If I follow what you are saying the groups are irrelevant. Once you have VLANs you you can decide access. For example you could configure:
VLAN A > VLAN B (A can see B but B cannot see A)
VLAN A <-> VLAN B (A and B can see each other. this is almost like not having separate VLANs.)
VLAN A < VLAN B (B can see A but A cannot see B) -
I think what you want to do:
- Ignore the Purple WiFi, it's really for management or travel (hotel room).
- Set the Purple as your Router
- Set Orbi (with IOT VLAN / WiFi on)
- Unplug other Orbi's (for now)
So now you have internet in (Ethernet) plugged into the Purple WAN, and Ethernet out of the Purple into the Orbi. As Michael points out, the predefined IOT VLAN on the Orbi is VLAN ID 40, so on the purple, create a VLAN with an ID of 40.
See if, with this setup, your IOT and default VLANs get their correct IP's as defined by the Purple. Unless you need to hardwire devices to a particular VLAN you shouldn't need the gold. Even then, you can pick up a managed switch for $30-$40 to do that.
-
You should be able to make it work without a managed switch, but it will depend on whether you can configure the switch ports on the Orbi router to support tagged vlans.
ISP --> Purple in router mode --> Orbi router --> Orbi APs
Create separate SSIDs on the Orbi for each network (LAN, Guest, IOT, etc; keep it to <=4), and assign them to separate vlans.
Configure 1 ports on the Orbi router with all vlans. It may want to keep vlan 1 as untagged, and the rest as tagged. Or it might allow you configure it as a true vlan trunk with just tagged vlans.
Configure LAN port on the Purple with all the vlans.

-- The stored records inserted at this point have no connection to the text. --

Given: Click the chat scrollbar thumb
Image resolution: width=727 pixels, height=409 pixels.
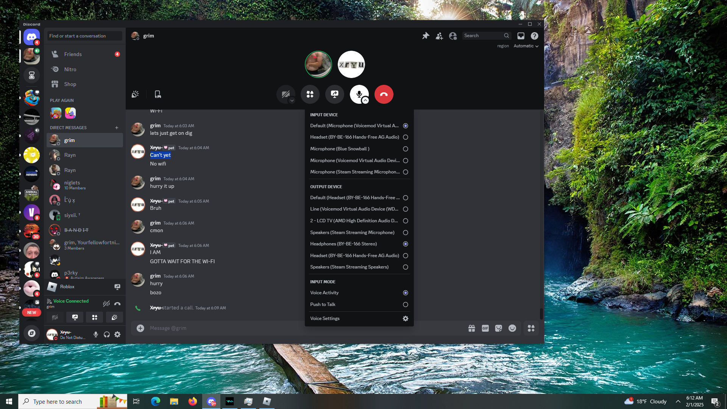Looking at the screenshot, I should [x=541, y=314].
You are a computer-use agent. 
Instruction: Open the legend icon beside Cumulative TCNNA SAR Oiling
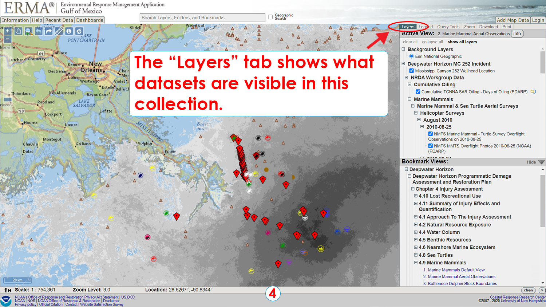tap(533, 91)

Make sure to match the configuration on the Orbi (meaning, if the Orbi requires vlan 1 untagged, then setup the Purple with vlan 1 untagged). You'll need to configure DHCP separately on each network, using separate IP subnets.
That way, when a device connects to the IOT SSID the packets get tagged as vlan X and the Purple will hand-out IPs via DHCP using subnet Y. When a device connects to the LAN SSID the packets get tagged as vlan A and the Purple will hand-out IPs via DHCP using subnet B. And so on.
This is similar to how I have our home network setup, although I'm using a managed switch and the APs are wired into the switch, but a wireless mesh setup is conceptually the same. I have 4 networks (LAN, Guests, Kids, IoT) on 4 separate vlans using 4 separate subnets, with different rules for each network.